On the road with Steeleye's Maddy Prior

Hannah
Hannah

Accordion player, singer and clog dancer Hannah James describes Steeleye Span’s Maddy Prior as “fearless”, always ready to try something new.

And it is those qualities that Maddy brings to the trio she shares with Hannah and with multi-instrumentalist Giles Lewin. They play Shoreham’s Ropetackle on May 1, exploring the music of England, the British Isles and Eastern Europe.

Their debut album 3 For Joy drew on 14th-century poems, tales of the industrial revolution from Ulster and music from the Southern Baptist Church tradition. Their new album Shortwinger is themed on the wild field, mainly concerned with birds, hares and their place in folk mythology.

The trio will be performing songs from both albums as well as highlights from Maddy’s solo and band career – all presented in acoustic style.

“It really started about six or seven years ago when I was living in Sheffield,” Hannah says. “My partner at the time was recording an album with John Spiers and Jon Boden. It was their tenth-anniversary album, and they got a few guests on there, and one of them was Maddy. Maddy came to our house and recorded some voice on the album. After we recorded it, we all went down to the local pub which was a pub where people like to play tunes. I ended up doing some clog-dancing.

“And then a few months later, completely out of the blue, I got a call from Maddy, and she asked me to go on tour before we had even played together. She just had a hunch. We have now done five or six tours over about four or five years, either one or two tours a year. She is just really inspiring. She has always got so many ideas. She wants to keep changing. She wants to keep evolving.

“It is the three of us. Maddy sings, and I play accordion and I am also a percussive dancer, but in this trio, I use my feet as percussion while playing. I have got this board that I have got under my feet, and Giles plays all sorts of things, mostly fiddles. Me and Giles both sing, and we also do quite a lot of three-part harmony. The repertoire is quite a mix. It is some of the songs that Maddy has been singing for a long time, but she is also keen to use the influences that Giles and I have in our music. Both me and Giles have travelled around quite a lot. I have spent quite a lot of time in various parts of Europe, and I have done a couple of projects in India. Giles has done a lot of stuff. I think he lived in Egypt, studying Arabic fiddle-playing as well as coming from a classical background.”

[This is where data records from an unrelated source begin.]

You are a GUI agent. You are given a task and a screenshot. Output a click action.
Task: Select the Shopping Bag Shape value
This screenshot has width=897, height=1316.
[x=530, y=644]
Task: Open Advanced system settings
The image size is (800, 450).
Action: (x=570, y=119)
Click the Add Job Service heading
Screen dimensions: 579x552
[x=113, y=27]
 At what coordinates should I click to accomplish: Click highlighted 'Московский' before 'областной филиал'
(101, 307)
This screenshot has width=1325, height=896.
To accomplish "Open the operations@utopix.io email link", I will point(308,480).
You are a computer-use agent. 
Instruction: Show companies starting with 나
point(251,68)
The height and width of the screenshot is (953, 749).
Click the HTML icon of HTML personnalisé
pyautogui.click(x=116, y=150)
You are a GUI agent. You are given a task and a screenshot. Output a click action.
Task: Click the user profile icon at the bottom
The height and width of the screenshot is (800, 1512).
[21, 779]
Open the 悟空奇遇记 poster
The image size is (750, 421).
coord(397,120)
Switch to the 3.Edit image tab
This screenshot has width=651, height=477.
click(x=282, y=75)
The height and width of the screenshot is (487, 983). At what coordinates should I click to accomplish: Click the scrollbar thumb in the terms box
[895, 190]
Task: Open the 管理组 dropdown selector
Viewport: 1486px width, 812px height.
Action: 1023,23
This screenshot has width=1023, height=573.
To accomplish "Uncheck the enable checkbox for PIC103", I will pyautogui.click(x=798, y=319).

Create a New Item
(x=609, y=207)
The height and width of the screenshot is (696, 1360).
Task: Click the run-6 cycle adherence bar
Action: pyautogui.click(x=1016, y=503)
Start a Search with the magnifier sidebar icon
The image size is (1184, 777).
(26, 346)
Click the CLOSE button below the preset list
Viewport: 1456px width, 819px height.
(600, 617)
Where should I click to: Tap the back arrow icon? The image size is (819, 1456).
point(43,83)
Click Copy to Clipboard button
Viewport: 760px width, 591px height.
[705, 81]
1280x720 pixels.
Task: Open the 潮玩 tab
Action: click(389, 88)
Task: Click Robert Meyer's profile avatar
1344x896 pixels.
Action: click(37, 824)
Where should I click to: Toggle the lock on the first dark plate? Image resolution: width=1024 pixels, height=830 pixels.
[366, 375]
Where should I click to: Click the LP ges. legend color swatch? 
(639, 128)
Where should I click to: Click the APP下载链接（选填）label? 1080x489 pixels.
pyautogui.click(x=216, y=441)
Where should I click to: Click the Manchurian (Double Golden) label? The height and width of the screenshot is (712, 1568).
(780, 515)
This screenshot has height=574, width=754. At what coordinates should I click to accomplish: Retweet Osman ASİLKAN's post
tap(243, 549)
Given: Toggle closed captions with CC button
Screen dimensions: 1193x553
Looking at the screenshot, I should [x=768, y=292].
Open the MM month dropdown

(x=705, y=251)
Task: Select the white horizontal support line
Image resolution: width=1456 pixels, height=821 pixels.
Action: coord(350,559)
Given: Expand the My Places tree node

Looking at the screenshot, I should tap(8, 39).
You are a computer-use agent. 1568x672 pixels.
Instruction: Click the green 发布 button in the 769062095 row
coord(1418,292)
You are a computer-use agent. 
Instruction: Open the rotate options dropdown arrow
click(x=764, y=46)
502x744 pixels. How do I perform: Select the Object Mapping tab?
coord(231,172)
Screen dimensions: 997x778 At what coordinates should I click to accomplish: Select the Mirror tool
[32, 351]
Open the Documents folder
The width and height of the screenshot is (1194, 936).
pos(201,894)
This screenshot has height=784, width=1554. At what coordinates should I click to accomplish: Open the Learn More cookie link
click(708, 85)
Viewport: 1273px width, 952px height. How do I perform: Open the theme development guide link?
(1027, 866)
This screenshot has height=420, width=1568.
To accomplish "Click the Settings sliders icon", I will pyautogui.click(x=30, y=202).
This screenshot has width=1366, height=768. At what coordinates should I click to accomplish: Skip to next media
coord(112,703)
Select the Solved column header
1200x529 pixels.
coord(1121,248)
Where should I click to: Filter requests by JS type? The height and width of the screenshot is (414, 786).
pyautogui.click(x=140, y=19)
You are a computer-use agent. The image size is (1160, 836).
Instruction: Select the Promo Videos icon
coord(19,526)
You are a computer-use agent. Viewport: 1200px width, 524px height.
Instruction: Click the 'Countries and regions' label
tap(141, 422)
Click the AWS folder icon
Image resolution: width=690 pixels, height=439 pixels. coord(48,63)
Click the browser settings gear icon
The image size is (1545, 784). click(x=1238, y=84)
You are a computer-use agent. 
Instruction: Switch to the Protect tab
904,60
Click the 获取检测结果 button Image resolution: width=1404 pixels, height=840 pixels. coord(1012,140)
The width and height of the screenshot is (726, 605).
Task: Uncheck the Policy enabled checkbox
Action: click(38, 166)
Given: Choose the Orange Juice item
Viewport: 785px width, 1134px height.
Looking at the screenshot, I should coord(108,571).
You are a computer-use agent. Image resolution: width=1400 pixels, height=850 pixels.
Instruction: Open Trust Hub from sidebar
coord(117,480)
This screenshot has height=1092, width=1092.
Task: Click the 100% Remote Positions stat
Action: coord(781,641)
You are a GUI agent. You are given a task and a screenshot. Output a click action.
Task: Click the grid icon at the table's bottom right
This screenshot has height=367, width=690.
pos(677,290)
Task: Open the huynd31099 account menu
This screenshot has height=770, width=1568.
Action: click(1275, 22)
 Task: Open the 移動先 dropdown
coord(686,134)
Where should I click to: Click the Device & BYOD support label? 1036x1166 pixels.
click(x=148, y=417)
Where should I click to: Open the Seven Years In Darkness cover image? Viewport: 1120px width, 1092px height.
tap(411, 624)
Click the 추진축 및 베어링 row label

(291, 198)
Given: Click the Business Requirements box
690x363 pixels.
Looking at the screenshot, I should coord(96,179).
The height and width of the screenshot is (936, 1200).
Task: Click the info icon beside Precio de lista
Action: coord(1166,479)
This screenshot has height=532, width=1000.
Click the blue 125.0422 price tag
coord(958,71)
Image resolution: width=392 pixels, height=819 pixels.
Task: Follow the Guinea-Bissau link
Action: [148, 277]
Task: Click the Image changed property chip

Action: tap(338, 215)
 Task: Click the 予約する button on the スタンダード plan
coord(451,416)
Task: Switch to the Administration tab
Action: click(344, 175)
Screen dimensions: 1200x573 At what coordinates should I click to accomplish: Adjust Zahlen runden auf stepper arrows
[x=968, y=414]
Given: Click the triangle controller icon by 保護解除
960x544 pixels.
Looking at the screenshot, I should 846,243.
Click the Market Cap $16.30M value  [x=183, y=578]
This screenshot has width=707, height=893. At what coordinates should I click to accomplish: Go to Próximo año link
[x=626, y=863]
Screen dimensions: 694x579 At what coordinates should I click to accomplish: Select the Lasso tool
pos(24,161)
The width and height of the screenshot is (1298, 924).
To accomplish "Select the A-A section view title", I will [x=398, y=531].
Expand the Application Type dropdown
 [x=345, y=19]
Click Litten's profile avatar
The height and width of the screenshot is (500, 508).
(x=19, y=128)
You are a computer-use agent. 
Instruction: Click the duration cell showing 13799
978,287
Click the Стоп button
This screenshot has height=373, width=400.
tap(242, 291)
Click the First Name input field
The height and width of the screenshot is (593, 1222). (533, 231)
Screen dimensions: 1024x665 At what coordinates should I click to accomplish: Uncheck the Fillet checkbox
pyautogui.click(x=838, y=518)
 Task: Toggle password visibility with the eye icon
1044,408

It works then because they are so diverse: “The great thing about Maddy is that she is so fearless. She is never afraid of any ideas that might be too out there or too whacky. If they are good ideas, she is never afraid to do them. She has also studied the complete vocal technique and is now a teacher. It is a new way of appreciating the voice and how the voice works. A few years ago, she came to the realisation her voice was going to change and that she couldn’t keep singing how she used to sing. Instead of getting down about it, she did this three-year course.”